Product Culture Marty Cagan

Communicating Product Learnings

Sharing what we learn in a startup typically happens naturally because the product team and the company are pretty much the same thing.  However, as companies scale, this becomes substantially more difficult, yet it also becomes increasingly important to do.

A technique I love for helping with this is for the head of product, at a company all-hands or similar meeting every week or two, to take 15-30 minutes to highlight what has been learned in product discovery across the various product teams. 

Note that this is meant to cover the bigger learnings, and not the minor things; what worked, and what didn’t work, and what the teams are planning to try the following week.

This update needs to move fast and be kept at the big learnings level, which is why I prefer the VP product to do this.  This is not where every product manager parades in front of everyone for a detailed update; taking 1-2 hours of time, and at more detail than most people want to see, and it’s not meant to be a repeat of sprint reviews either.

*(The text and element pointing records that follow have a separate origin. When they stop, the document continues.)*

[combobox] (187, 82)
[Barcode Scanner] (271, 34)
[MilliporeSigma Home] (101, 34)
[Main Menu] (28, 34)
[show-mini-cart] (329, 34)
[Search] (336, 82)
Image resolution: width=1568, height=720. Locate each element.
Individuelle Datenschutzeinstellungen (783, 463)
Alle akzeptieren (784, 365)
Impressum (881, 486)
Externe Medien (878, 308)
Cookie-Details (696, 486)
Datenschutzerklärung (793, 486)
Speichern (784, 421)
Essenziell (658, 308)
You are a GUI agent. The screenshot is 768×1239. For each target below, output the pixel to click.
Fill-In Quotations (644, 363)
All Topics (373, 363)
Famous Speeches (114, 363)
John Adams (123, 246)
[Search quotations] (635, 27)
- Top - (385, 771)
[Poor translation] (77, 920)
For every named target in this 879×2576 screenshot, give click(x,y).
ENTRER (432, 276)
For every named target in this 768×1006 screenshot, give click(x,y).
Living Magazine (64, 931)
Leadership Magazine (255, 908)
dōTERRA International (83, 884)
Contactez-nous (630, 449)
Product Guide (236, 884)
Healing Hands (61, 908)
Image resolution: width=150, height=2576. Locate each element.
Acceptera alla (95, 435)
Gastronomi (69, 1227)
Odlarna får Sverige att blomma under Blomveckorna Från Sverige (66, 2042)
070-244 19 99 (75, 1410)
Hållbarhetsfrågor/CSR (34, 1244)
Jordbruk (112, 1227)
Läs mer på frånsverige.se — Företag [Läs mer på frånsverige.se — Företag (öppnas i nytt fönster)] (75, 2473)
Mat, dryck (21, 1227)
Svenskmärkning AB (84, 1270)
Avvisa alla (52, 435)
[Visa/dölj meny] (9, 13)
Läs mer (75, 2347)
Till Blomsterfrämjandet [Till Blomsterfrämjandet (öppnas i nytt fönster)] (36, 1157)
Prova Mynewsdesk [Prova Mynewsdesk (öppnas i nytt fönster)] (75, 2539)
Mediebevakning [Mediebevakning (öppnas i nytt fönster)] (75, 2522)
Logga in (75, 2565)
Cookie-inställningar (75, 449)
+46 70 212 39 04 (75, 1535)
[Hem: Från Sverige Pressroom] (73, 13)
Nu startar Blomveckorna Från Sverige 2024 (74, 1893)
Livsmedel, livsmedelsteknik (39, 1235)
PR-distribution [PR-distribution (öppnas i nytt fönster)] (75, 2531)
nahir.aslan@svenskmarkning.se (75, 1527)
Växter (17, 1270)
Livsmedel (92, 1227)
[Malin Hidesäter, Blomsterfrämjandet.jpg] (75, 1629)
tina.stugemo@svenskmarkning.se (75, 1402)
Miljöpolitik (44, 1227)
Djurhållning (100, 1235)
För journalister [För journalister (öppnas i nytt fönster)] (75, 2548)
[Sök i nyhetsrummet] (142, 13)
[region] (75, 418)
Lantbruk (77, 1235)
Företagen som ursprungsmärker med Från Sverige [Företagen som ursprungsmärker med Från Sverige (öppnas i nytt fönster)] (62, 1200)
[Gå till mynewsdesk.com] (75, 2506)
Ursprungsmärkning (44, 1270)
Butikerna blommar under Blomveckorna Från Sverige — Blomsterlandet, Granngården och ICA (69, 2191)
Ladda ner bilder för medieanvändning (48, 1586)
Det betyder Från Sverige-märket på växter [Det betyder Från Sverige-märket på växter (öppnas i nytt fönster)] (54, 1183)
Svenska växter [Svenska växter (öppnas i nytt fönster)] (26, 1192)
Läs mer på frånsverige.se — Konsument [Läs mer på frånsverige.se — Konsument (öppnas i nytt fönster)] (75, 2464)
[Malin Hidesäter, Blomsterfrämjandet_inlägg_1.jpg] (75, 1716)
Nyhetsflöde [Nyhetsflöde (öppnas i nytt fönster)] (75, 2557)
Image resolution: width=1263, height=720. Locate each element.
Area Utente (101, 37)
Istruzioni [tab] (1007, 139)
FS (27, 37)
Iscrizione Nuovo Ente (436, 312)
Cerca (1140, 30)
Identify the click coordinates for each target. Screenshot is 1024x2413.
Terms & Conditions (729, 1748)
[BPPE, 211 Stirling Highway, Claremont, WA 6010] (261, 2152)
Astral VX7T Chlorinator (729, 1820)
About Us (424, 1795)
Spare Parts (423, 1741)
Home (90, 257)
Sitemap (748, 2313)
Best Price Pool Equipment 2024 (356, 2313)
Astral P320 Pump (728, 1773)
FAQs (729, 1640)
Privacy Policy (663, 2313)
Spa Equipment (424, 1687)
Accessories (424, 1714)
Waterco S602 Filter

Instead, this is meant to address several purposes, some tactical and some cultural:

  • The big learnings are important to share broadly, especially when things don’t go as hoped.  As a side benefit, sometimes there is someone in the audience that has an insight as to what might explain the results.
  • This is a useful and easy way even for the various product teams to keep apprised of what other teams are learning, as well as ensuring that useful learnings make it to the leaders.
  • This technique encourages the product teams to keep their focus on big learnings, and not minor experimentation that doesn’t have a real customer or business impact one way or the other.
  • Culturally, it’s critical that the organization understand that discovery and innovation is about continuously running these rapid experiments and learning from the results.
  • It is also important culturally that the product organization be transparent and generous in what they learn and how they work.  It helps the broader organization to understand that the product organization is not there “to serve the business,” but rather is there to solve problems for our customers, in ways that work for our business.